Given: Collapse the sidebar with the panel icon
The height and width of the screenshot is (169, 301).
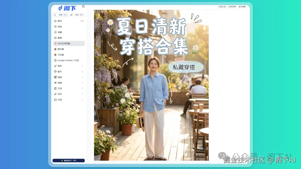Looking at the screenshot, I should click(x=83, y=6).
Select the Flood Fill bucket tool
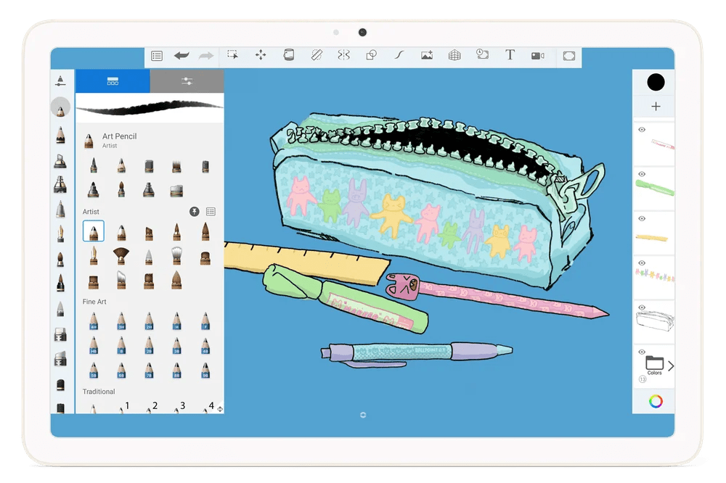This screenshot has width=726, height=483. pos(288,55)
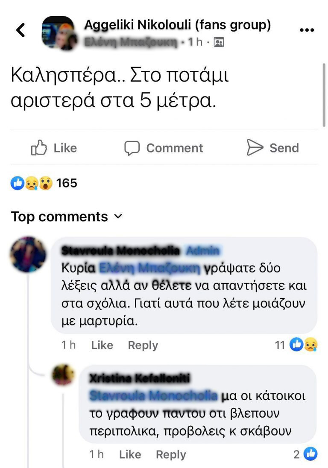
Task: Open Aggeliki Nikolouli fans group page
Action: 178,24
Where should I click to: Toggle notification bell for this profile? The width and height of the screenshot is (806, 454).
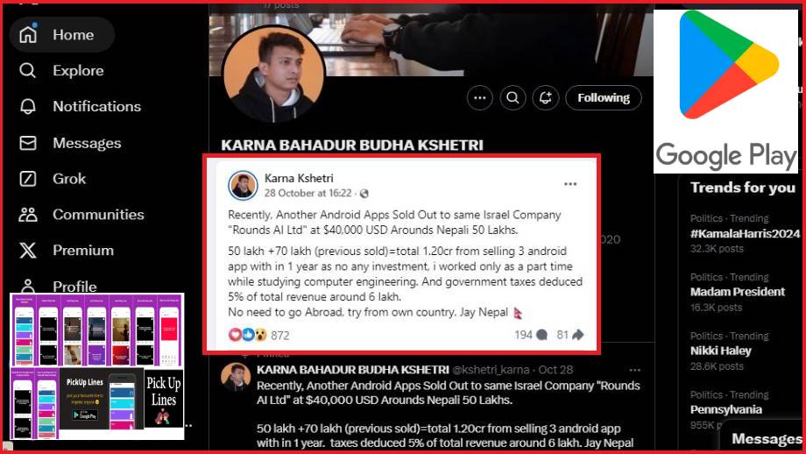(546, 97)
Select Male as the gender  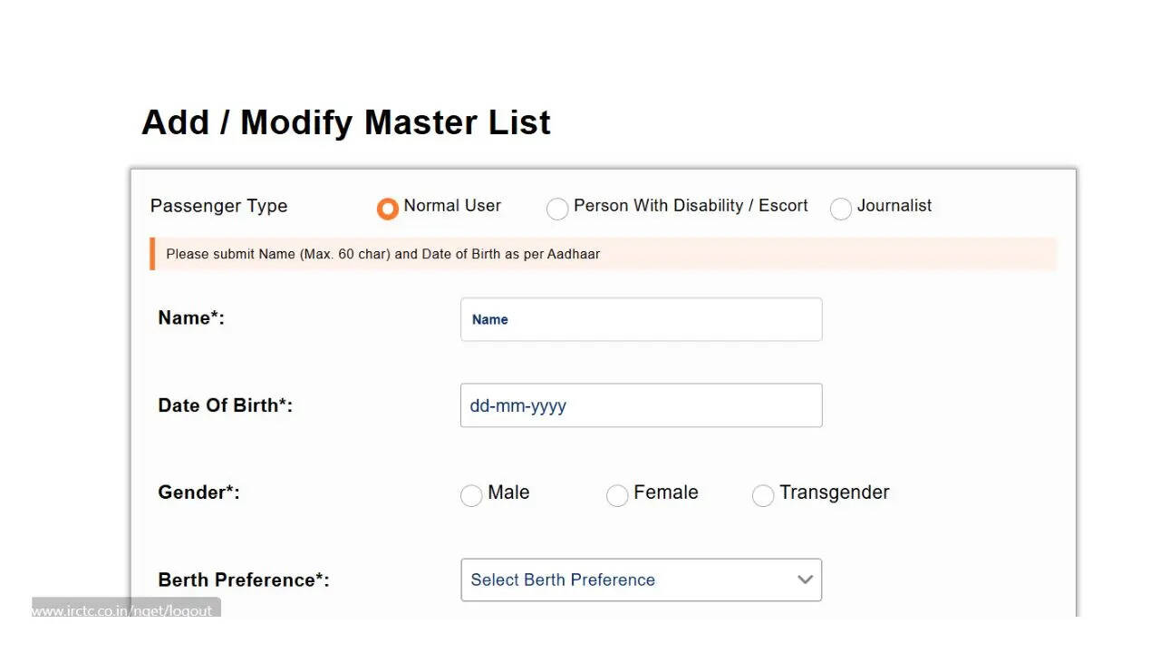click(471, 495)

> [Exercise instructions] Starting at the beginning of the records and ending at the line that contains "Looking at the", copy those lines out word for word, leaving the pictures out.

> [Written reply]
Given: Collapse the sidebar with the panel icon
The height and width of the screenshot is (169, 301).
Looking at the screenshot, I should click(x=83, y=6).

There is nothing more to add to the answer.